The file containing your `ui.run(port=8080, ...)` command must be named `main.py`.
Code modification triggers an automatic reload.
## Why?
We like [Streamlit](https://streamlit.io/) but find it does [too much magic when it comes to state handling](https://github.com/zauberzeug/nicegui/issues/1#issuecomment-847413651).
In search for an alternative nice library to write simple graphical user interfaces in Python we discovered [JustPy](https://justpy.io/).
While it is too "low-level HTML" for our daily usage, it provides a great basis for NiceGUI.
## Documentation and Examples
The API reference is hosted at [https://nicegui.io](https://nicegui.io).
It is [implemented with NiceGUI itself](https://github.com/zauberzeug/nicegui/blob/main/main.py).

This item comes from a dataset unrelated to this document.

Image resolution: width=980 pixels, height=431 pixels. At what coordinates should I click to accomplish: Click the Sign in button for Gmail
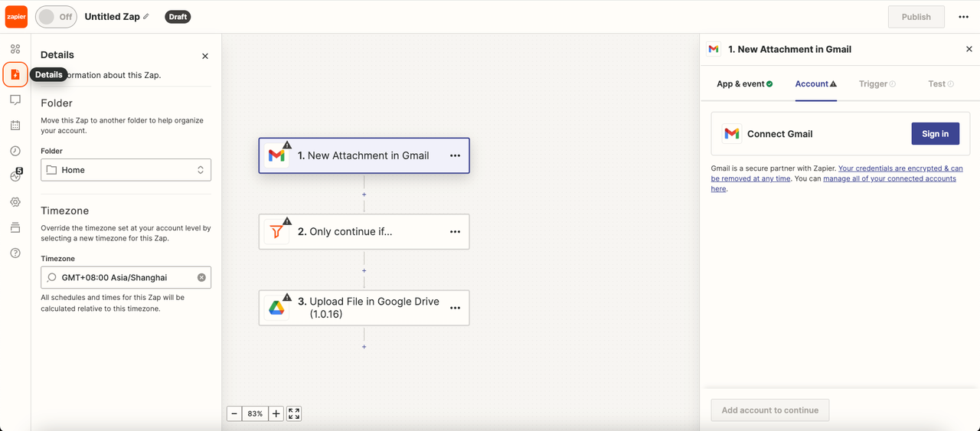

You may also have a look at [examples.py](https://github.com/zauberzeug/nicegui/tree/main/examples.py) for more demonstrations of what you can do with NiceGUI.
## Abstraction
NiceGUI is based on [JustPy](https://justpy.io/) which is based on the ASGI framework [Starlette](https://www.starlette.io/) and the ASGI webserver [Uvicorn](https://www.uvicorn.org/).
## Deployment
To deploy your NiceGUI app, you will need to execute your `main.py` (or whichever file contains your `ui.run(...)`) on your server infrastructure.
You can either install the [NiceGUI python package via pip](https://pypi.org/project/nicegui/) on the server or use our [pre-built Docker image](https://hub.docker.com/r/zauberzeug/nicegui) which contains all necessary dependencies.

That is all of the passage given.